### TASK INPUTS

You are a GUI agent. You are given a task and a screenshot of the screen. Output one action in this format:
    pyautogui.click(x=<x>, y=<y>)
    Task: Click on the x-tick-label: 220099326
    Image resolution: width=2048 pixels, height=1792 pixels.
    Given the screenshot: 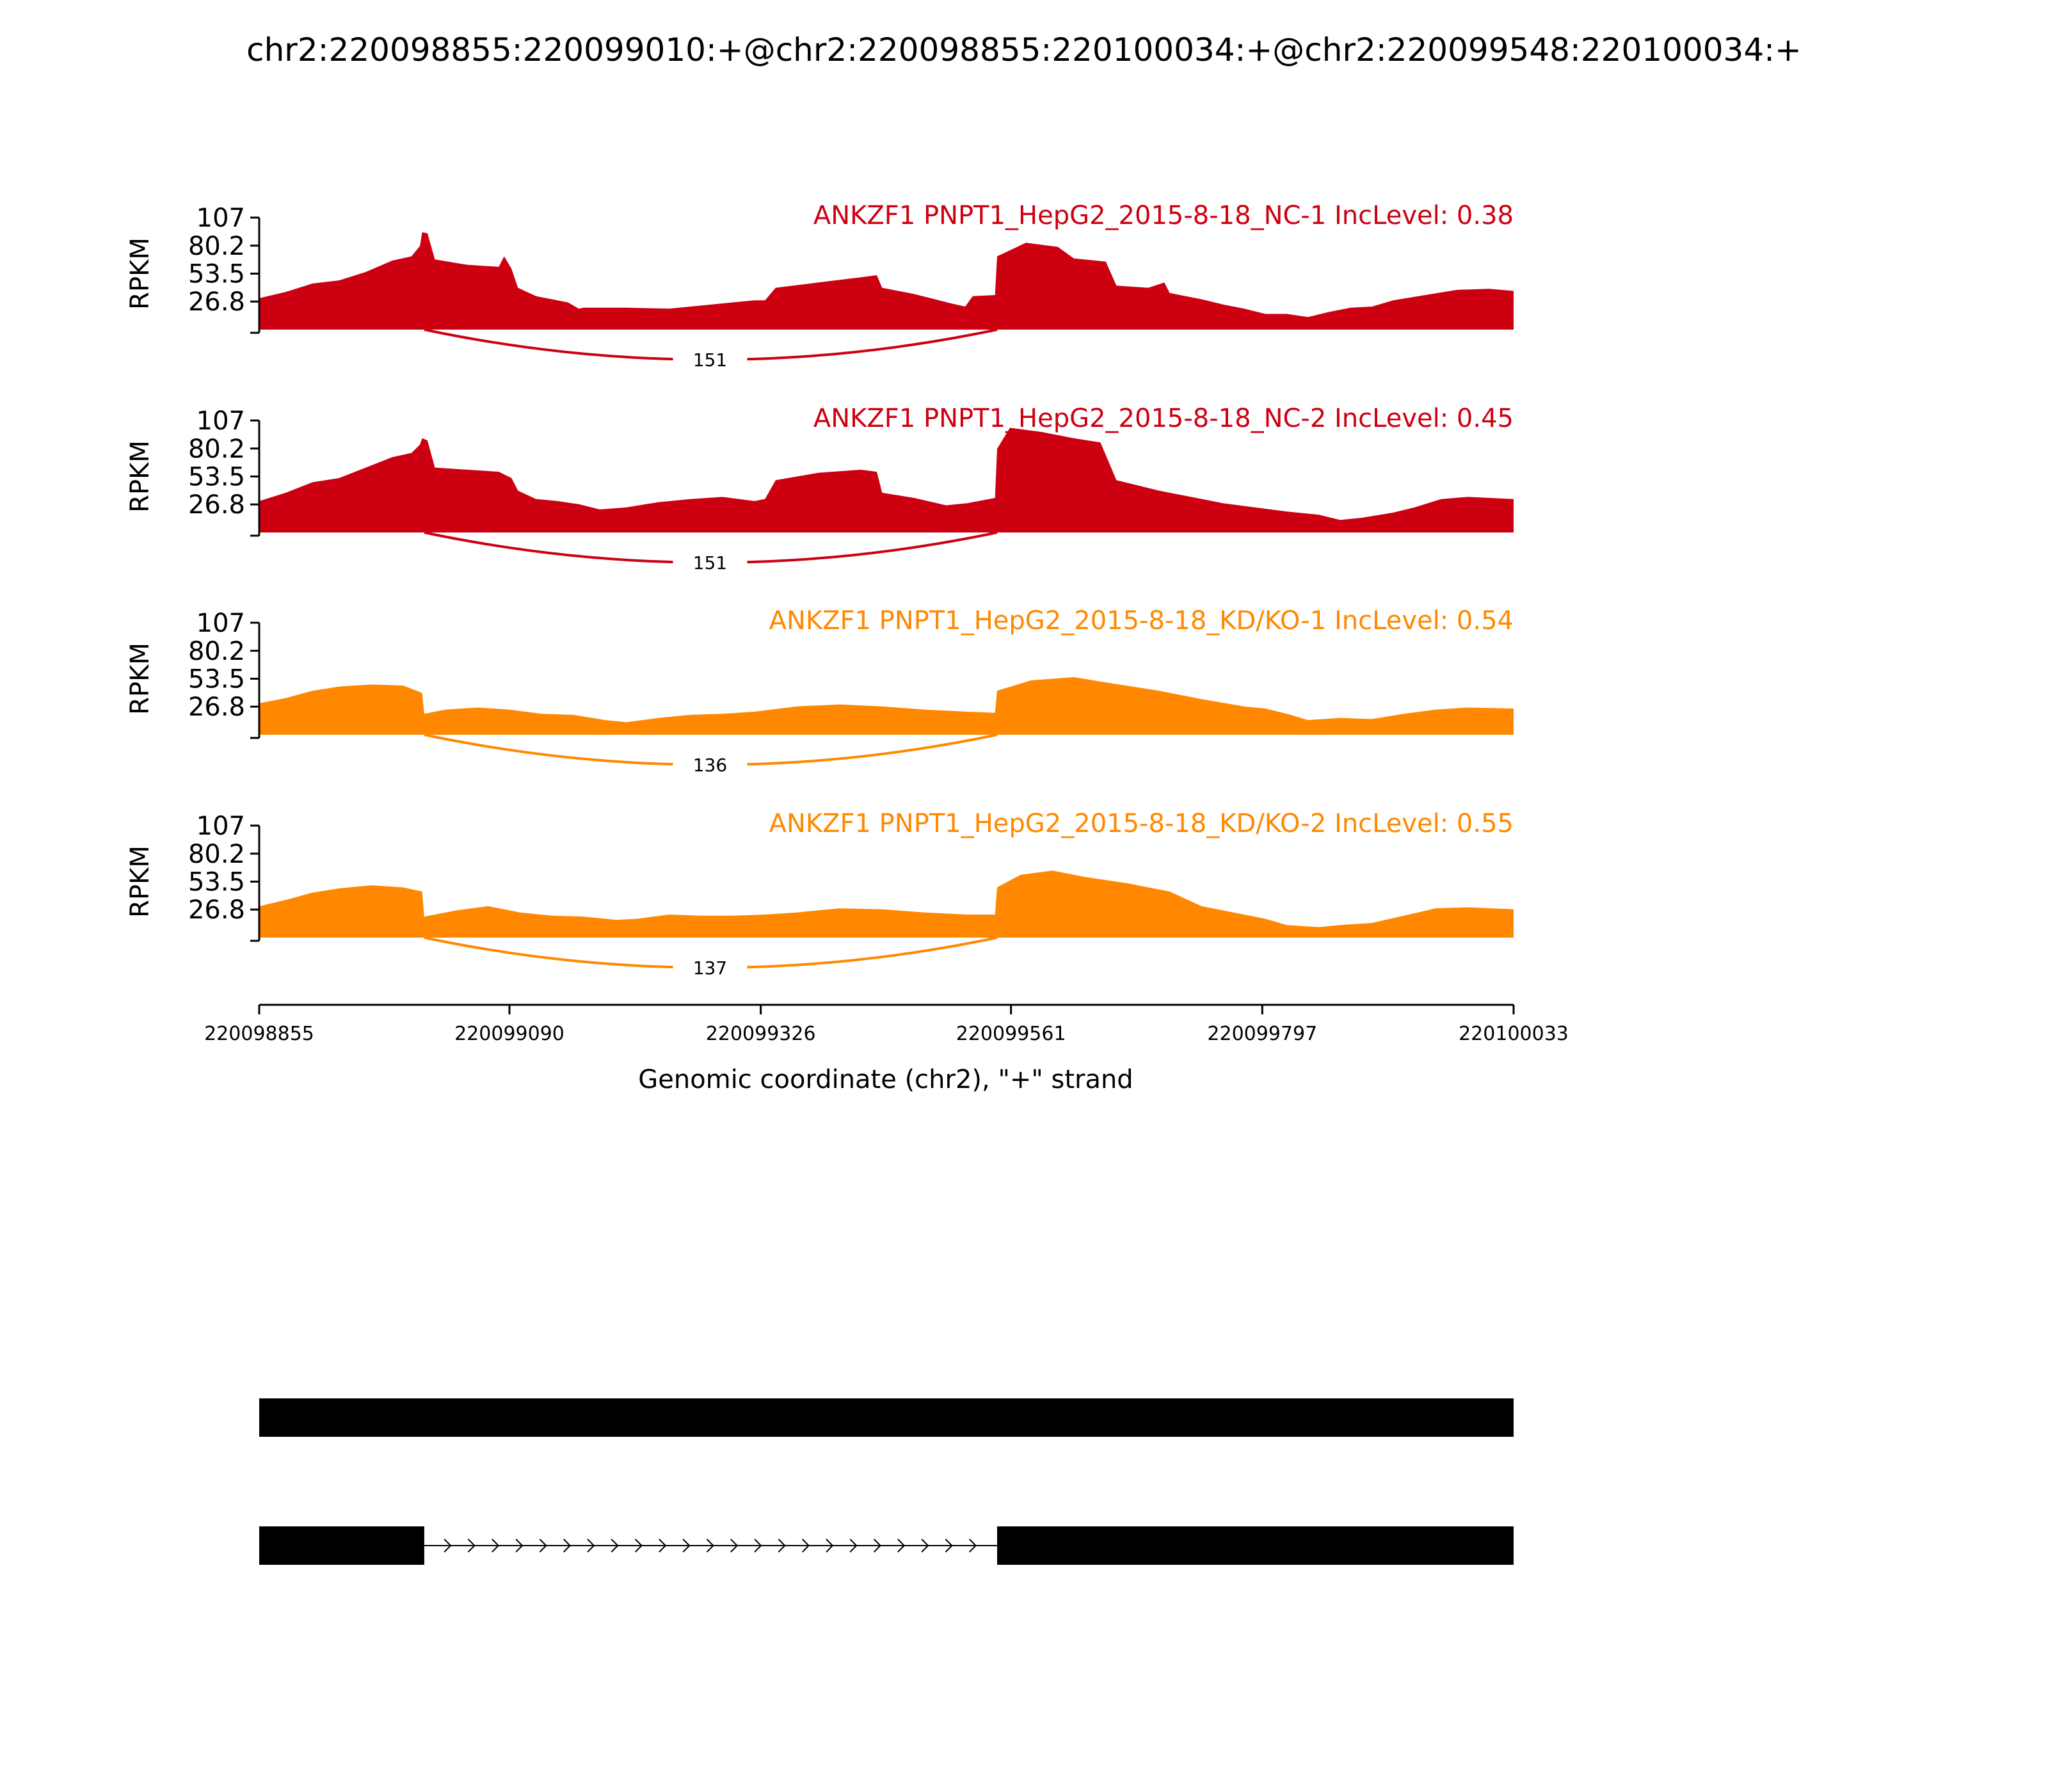 What is the action you would take?
    pyautogui.click(x=761, y=1034)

######

_WORK TO BE COMPLETED_
Copy the listing from its first line up to and including the line with "Image resolution: width=2048", substituting "desktop agent" for "GUI agent" and leaving everything else unchanged.

_PROBLEM SOLUTION_
You are a desktop agent. You are given a task and a screenshot of the screen. Output one action in this format:
    pyautogui.click(x=<x>, y=<y>)
    Task: Click on the x-tick-label: 220099326
    Image resolution: width=2048 pixels, height=1792 pixels.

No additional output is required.